WHAT IS BEING ASKED: Every entry, from first to last, is to be written out exactly.

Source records

☆ ☆ ☆ ☆ ☆ ☆ ☆

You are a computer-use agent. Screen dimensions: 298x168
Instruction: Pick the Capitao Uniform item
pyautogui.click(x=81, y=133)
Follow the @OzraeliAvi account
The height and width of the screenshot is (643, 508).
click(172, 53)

☆ ☆ ☆ ☆ ☆ ☆ ☆

OUTPUT FOR THIS EXERCISE:
You are a computer-use agent. Screen dimensions: 298x168
Instruction: Pick the Capitao Uniform item
pyautogui.click(x=81, y=133)
Follow the @OzraeliAvi account
The height and width of the screenshot is (643, 508).
click(172, 53)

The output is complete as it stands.